Le motivazioni della sentenza di primo grado che ha assolto i tre che la notte del 23 luglio 2017 a Ubiale, secondo l'accusa, avrebbero rincorso il 20enne senegalese provocandone il decesso

Bergamo. Bara si lanciò nel burrone senza rendersene conto poiché alterato da alcol e droghe e non perchè era inseguito da qualcuno. È quanto si legge nelle motivazioni della sentenza di primo grado della Corte d’Assise presieduta dal giudice Giovanni Petillo, che lo scorso 12 maggio ha assolto dall’accusa di omicidio preterintenzionale il 59enne Claudio Brioschi e il 29enne Raul Magitteri, a processo con la fidanzata di quest’ultimo, Ingrid Bassanelli, sua coetanea, accusata (come gli altri due) di omissione di soccorso.

La vicenda – ormai tristemente nota – è quella che portò alla morte del 20enne senegalese Mamadou Lamine Thiam, detto Bara, la notte del 23 luglio 2017 nei pressi della Ubiale Power Sound Festival. Quella notte, intorno all’una, il giovane ebbe un litigio con un ragazzo in servizio alla festa, al quale rifilò una testata provocandogli lesioni al sopracciglio e al naso. Vedendolo sanguinare e appreso cosa era successo, Brioschi – anch’esso nello staff dell’evento – si mise a caccia del responsabile.

Bara però si era già allontanato correndo. Dopo aver colpito con un calcio un’auto e aver ricevuto una sberla dal proprietario, si chiuse nella vettura di un amico. Lì lo raggiunse Brioschi, che non riuscì ad aprire la portiera ma stizzito rifilò un calcio alla carrozzeria.

Dopo qualche istante il senegalese uscì dalla macchina e fuggì via correndo. Il 59enne lo inseguì per un tratto ma poi, vista la velocità del giovane, desistette, per la Corte senza accorgersi del volo di Bara nel precipizio di 18 metri.

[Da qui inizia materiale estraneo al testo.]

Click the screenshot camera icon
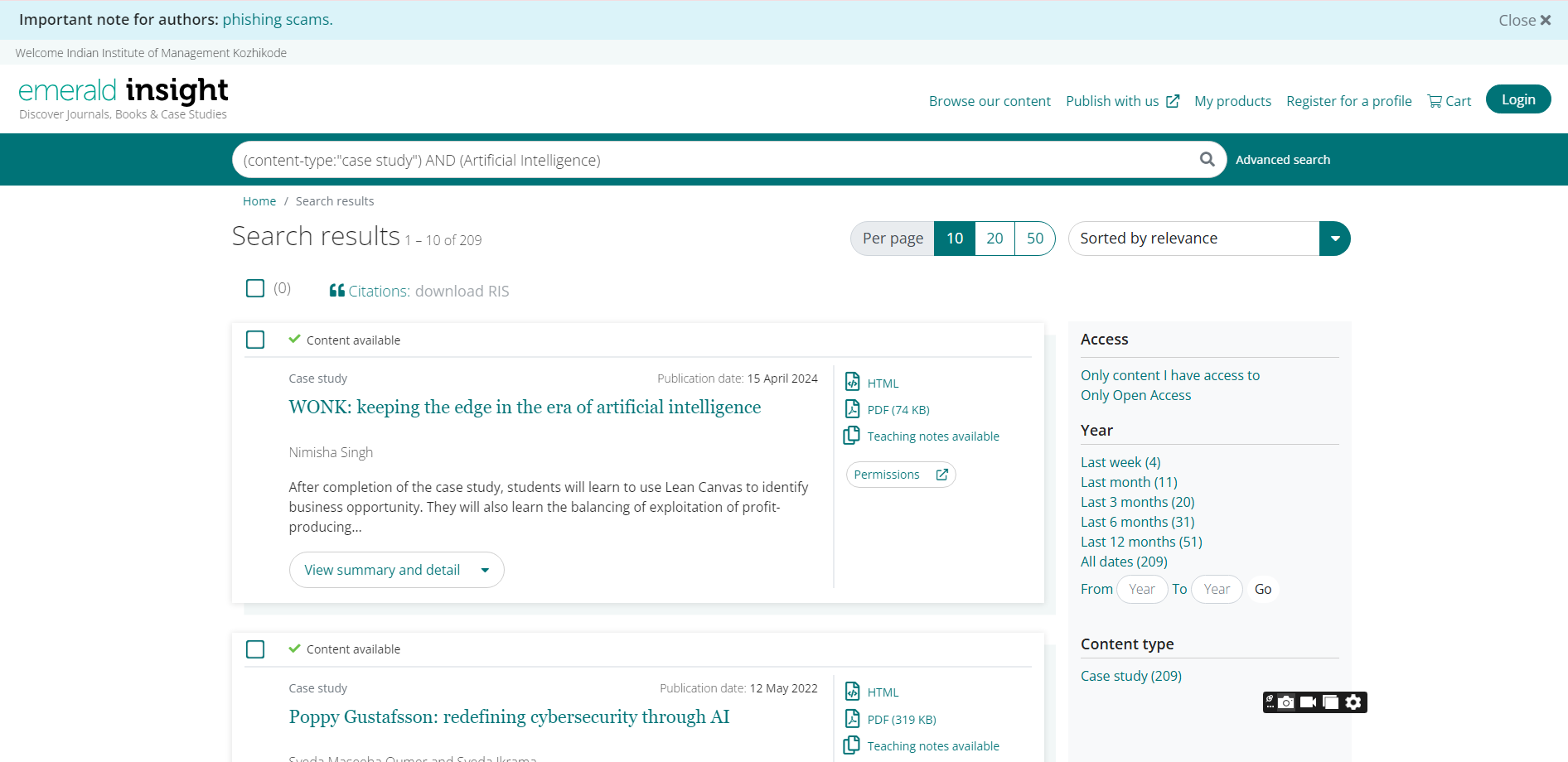Viewport: 1568px width, 762px height. [1285, 702]
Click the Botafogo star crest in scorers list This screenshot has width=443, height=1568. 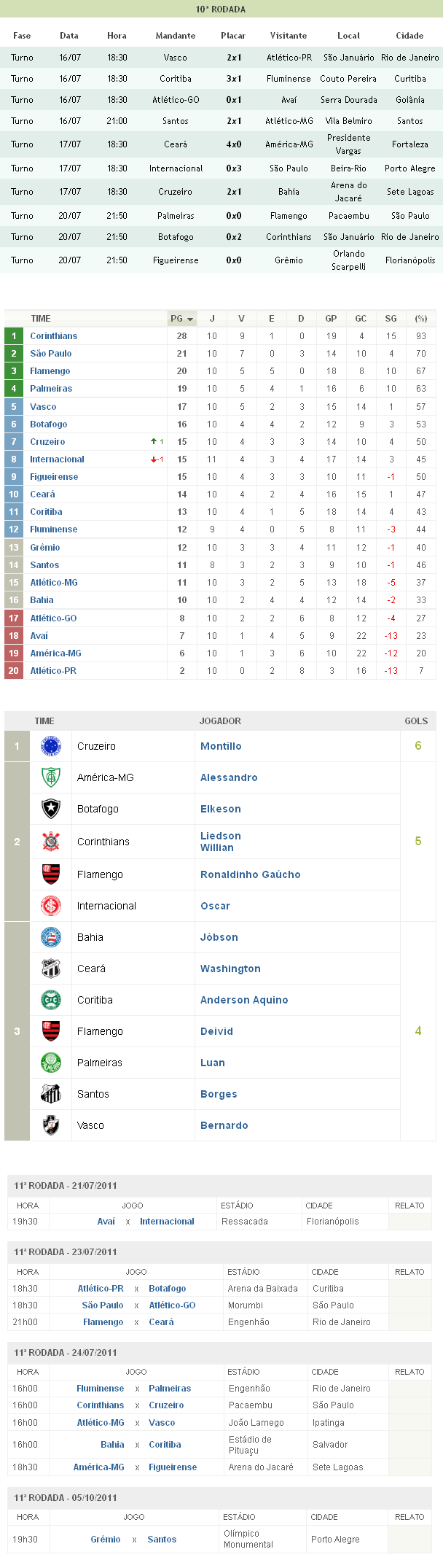[51, 809]
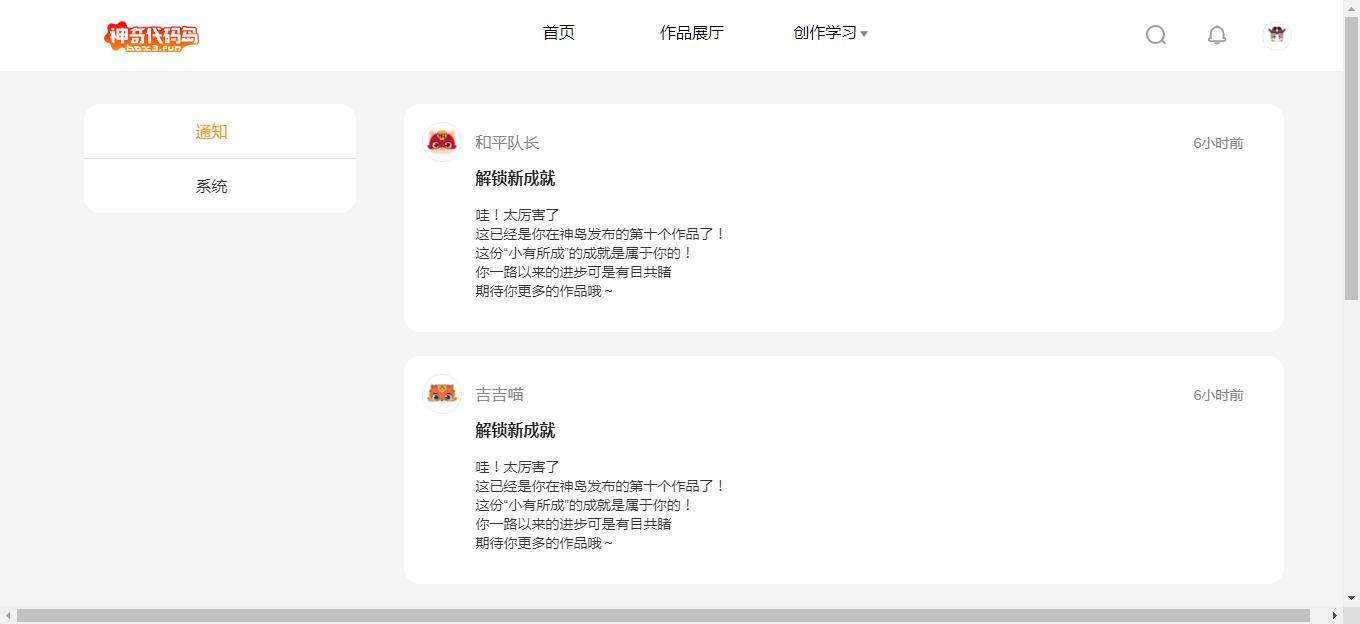Open the 和平队长 sender name

(507, 143)
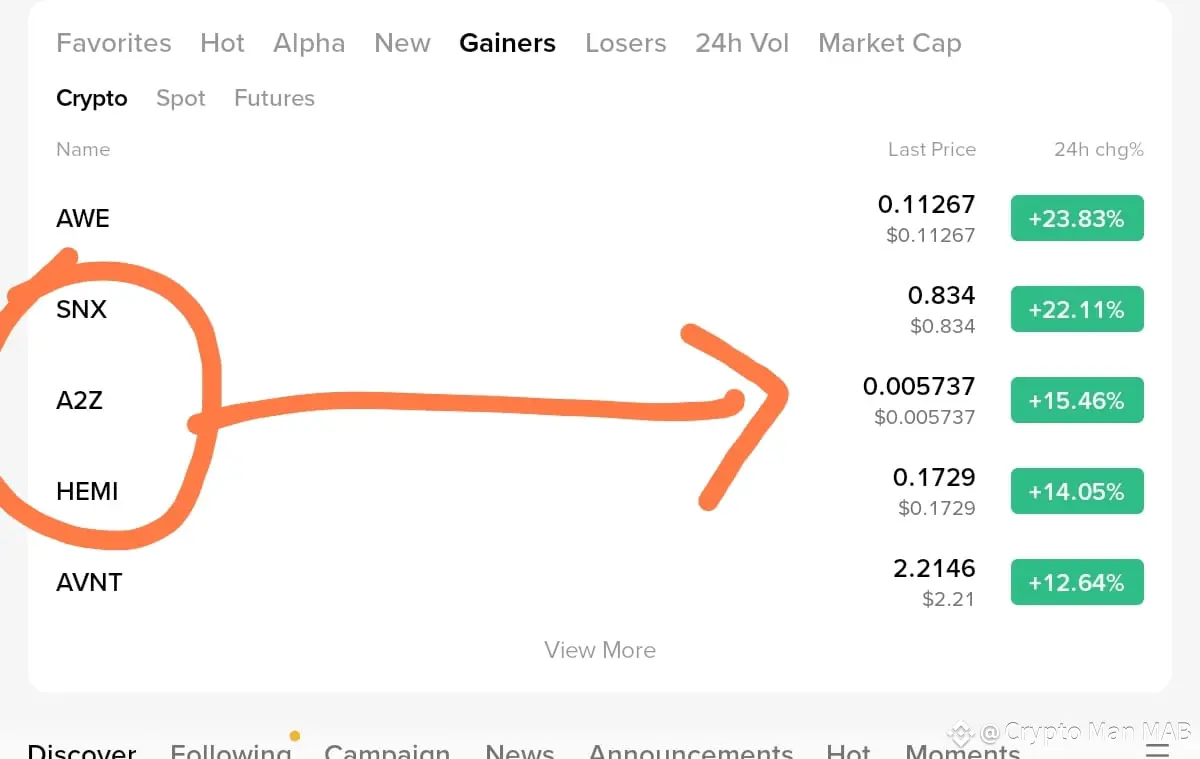Viewport: 1200px width, 759px height.
Task: Click the View More link
Action: tap(600, 650)
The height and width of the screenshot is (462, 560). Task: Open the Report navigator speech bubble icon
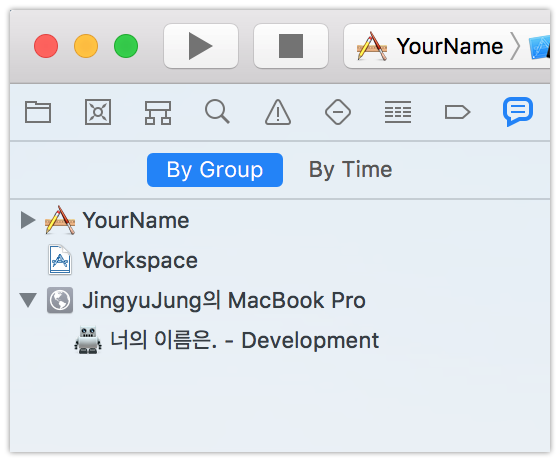518,111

Sulle tracce del 20enne si misero anche Magitteri e la sua compagna. Ma su questo c’è una discrepanza tra la tesi dell’accusa e quella della Corte. Secondo il pm Chiara Monzio Compagnoni (che aveva chiesto pene fino a 11 anni) Bara era inseguito dai due perchè aveva sottratto loro della marijuana oppure aveva rubato il borsello alla ragazza. Secondo il giudice, invece, i tre non ebbero mai contatti quella sera e la coppia, con in tasca sì della droga, stava solo scappando dalla festa poiché aveva appreso dell’arrivo dei carabinieri per l’episodio della testata di Bara. Una circostanza che li rende estranei alla vicenda.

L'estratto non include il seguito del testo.